The subtitle says it all: How Young Women Pursue Sex, Delay Love and Lose at Both.
My reading of such books follows a formula. Pick up said charge that voluntary individual behavior is leading to a crisis. Sort author’s mush into a rational choice model with either social externalities or imperfections within the self. Evaluate said model using evidence, in particular whether the other implied predictions are plausible.
So why might young women choose too much casual sex?
1. Their discount rates are too high.
2. There is an "arms race": the looseness of one woman makes the "putting out" requirements more extreme for other women, but no single woman takes this effect into account.

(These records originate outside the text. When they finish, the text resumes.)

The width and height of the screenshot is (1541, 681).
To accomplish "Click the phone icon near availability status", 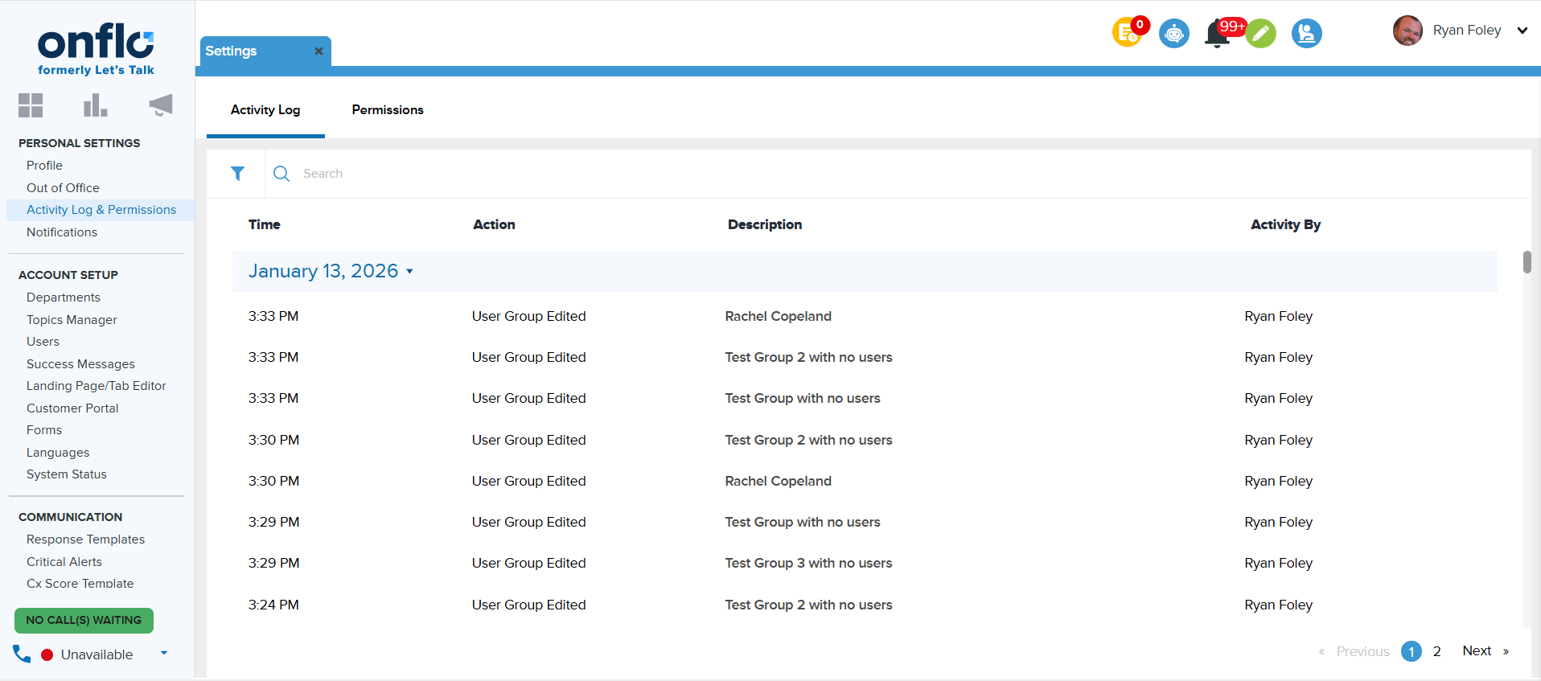I will (22, 654).
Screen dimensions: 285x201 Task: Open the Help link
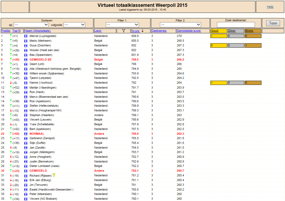(x=270, y=7)
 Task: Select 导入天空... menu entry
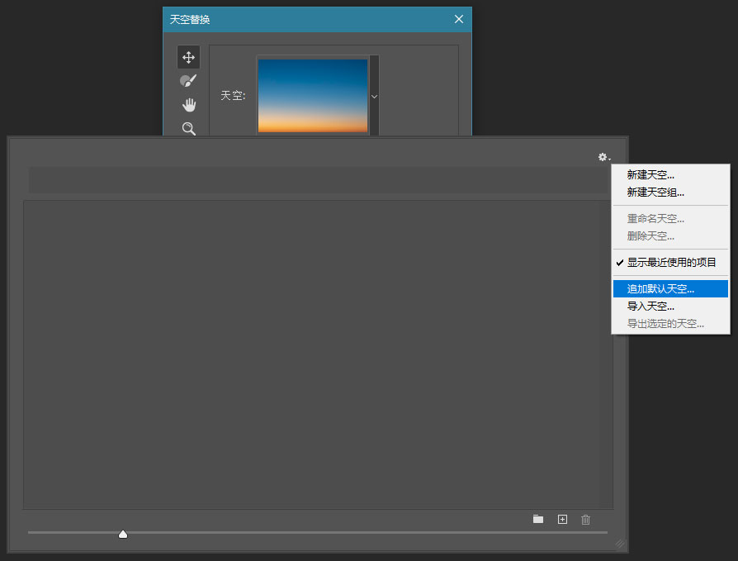(x=650, y=307)
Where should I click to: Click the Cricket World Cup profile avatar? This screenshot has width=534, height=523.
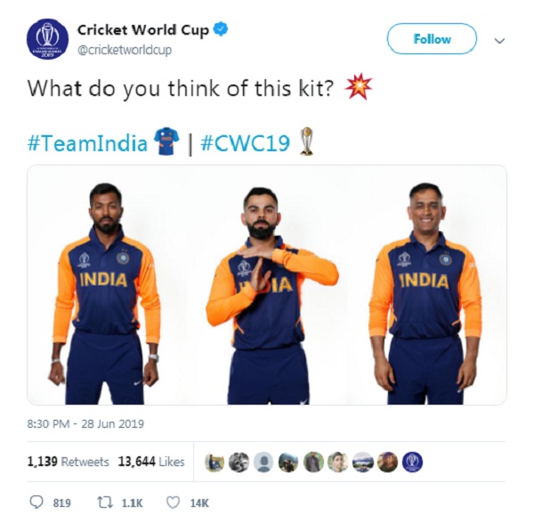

3. Obsession with school work is the real problem. Casual sex takes less time than a boyfriend, but girls overvalue how much good grades matter and underinvest in serious relationships.
4. Women are bad at estimating what will make them happy, a’la Daniel Gilbert.
5. Women underestimate the strength of their own addiction to causal sex.
6. Matters are efficient, but men are earning all the surplus. Easy birth control allows men to use "loose women" as a threat point in the bargaining game. (But hey, these *are* the loose women!)
7. We pursue the feeling of "being in control," even when it does not benefit us. Women want to feel they are in control of their sex lives, and to feel they are not bound by social convention, although this is an illusory gain.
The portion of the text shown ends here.